Sequential Treatment with Abiraterone and Enzalutamide in Swedish Patients with Metastatic Castration-Resistant Prostate Cancer
Author(s) -
M Fridlund,
SvenErik Johansson,
A. Laurell,
Monica Emanuelsson,
Gunilla Enblad
Publication year - 2020
Publication title -
universal journal of oncology
Language(s) - English
Resource type - Journals
ISSN - 2687-7074
DOI - 10.47829/ujo.2020.2101
Subject(s) - enzalutamide , abiraterone , prostate cancer , medicine , oncology , abiraterone acetate , docetaxel , urology , cancer , androgen deprivation therapy , androgen receptor
1. Abstract 1.1. Background: Sequential treatment with abiraterone followed by enzalutamide or vice versa in patients with metastatic castration-resistant prostate cancer (mCRPC) is not generally recommended in Sweden.

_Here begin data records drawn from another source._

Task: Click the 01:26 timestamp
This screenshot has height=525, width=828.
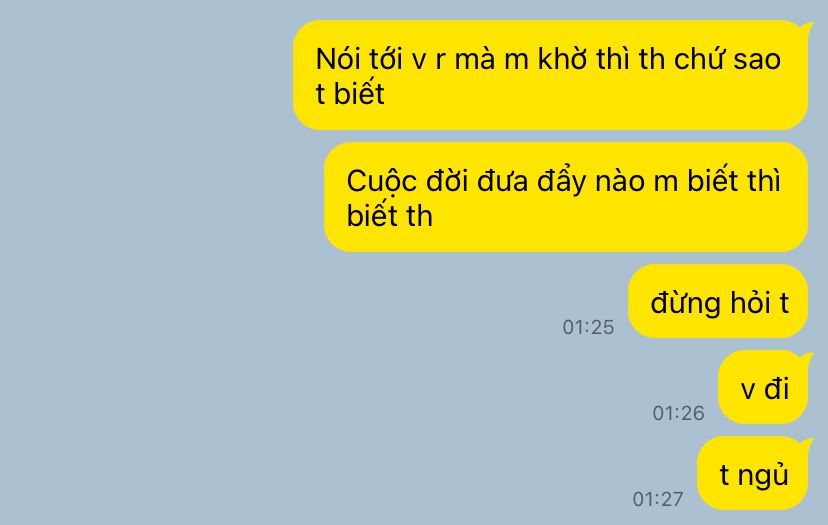Action: pyautogui.click(x=679, y=413)
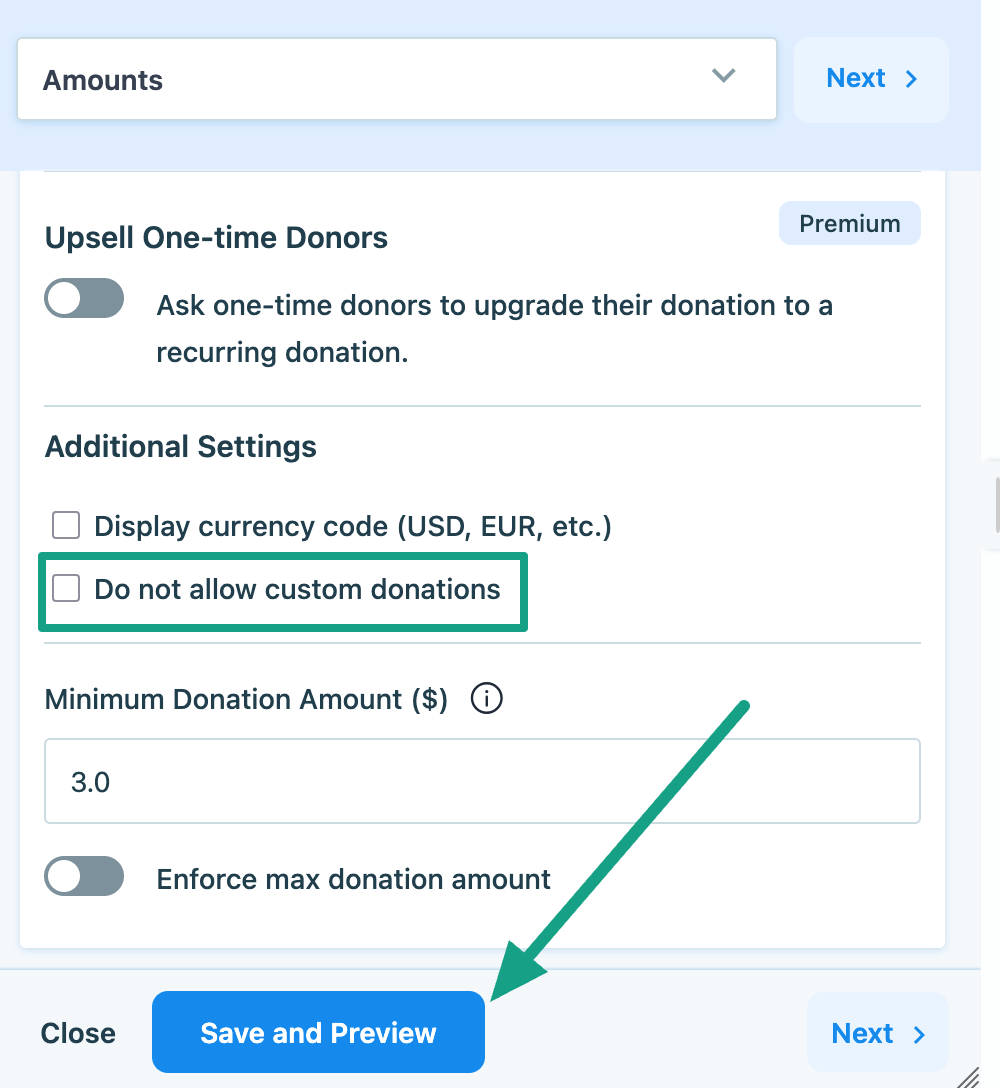The height and width of the screenshot is (1088, 1000).
Task: Click the Additional Settings heading
Action: [x=181, y=446]
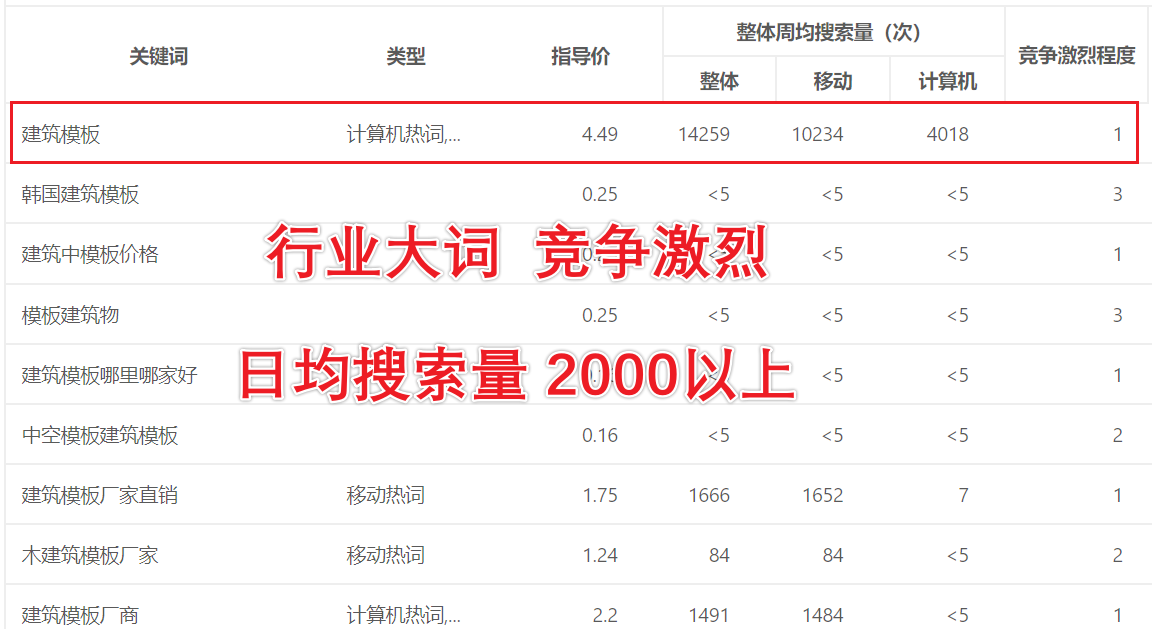
Task: Click the keyword 建筑中模板价格
Action: click(90, 254)
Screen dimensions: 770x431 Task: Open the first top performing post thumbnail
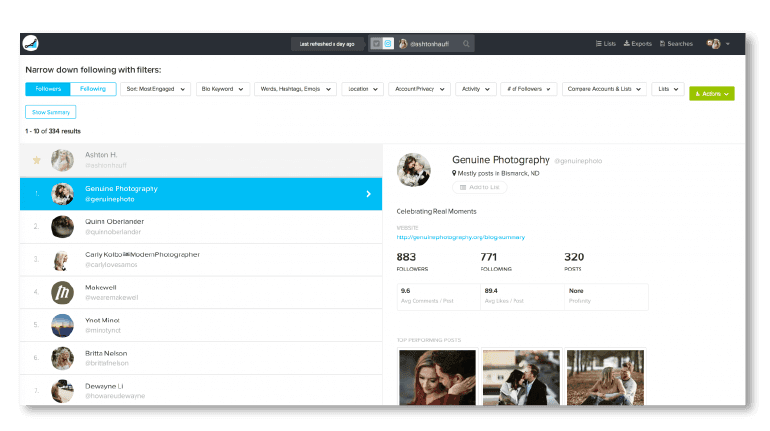click(437, 376)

However, selected patients, with few treatment options, have received both treatments with promising results. 1.2. Objective: To determine whether patients with mCRPC could benefit from receiving abiraterone or enzalutamide as second-line therapy and if the sequencing order has any significance. 1.3. Design, setting, and participants: This retrospective register study enrolled 66 patients with mCRPC treated with abiraterone followed by enzalutamide or vice versa at Uppsala University Hospital between the years of 2012 and 2019. The median follow-up was 28.8 months. 1.4. Outcome measurements and statistical analysis: Prostate-specific antigen (PSA) response rates, progression-free survival (PFS) of the firstand second-line treatment, combined PFS and overall survival were compared between the two study groups and between responders and non-responders to both treatments using log-rank analysis and multivariate Cox regression. 1.5. Results and limitations: Thirty patients (47%) responded with a PSA decline to both treatments, resulting in a significantly longer combined PFS compared to non-responders (Responders, 19.0 months vs. Non-responders, 12.9 months; P = 0.039). The PSA response rate to second-line treatment with enzalutamide was 68% and to second-line treatment with abiraterone 33% (P = 0.023). No significant differences were found in overall survival between non-responders and responders. Limitations include the retrospective design, the few numbers of patients and the short follow-up. 1.6. Conclusions: A substantial PSA response was obtained by adding a second-line anti-androgen to patients with mCRPC. Treating with abiraterone followed by enzalutamide was more effective than the reverse order.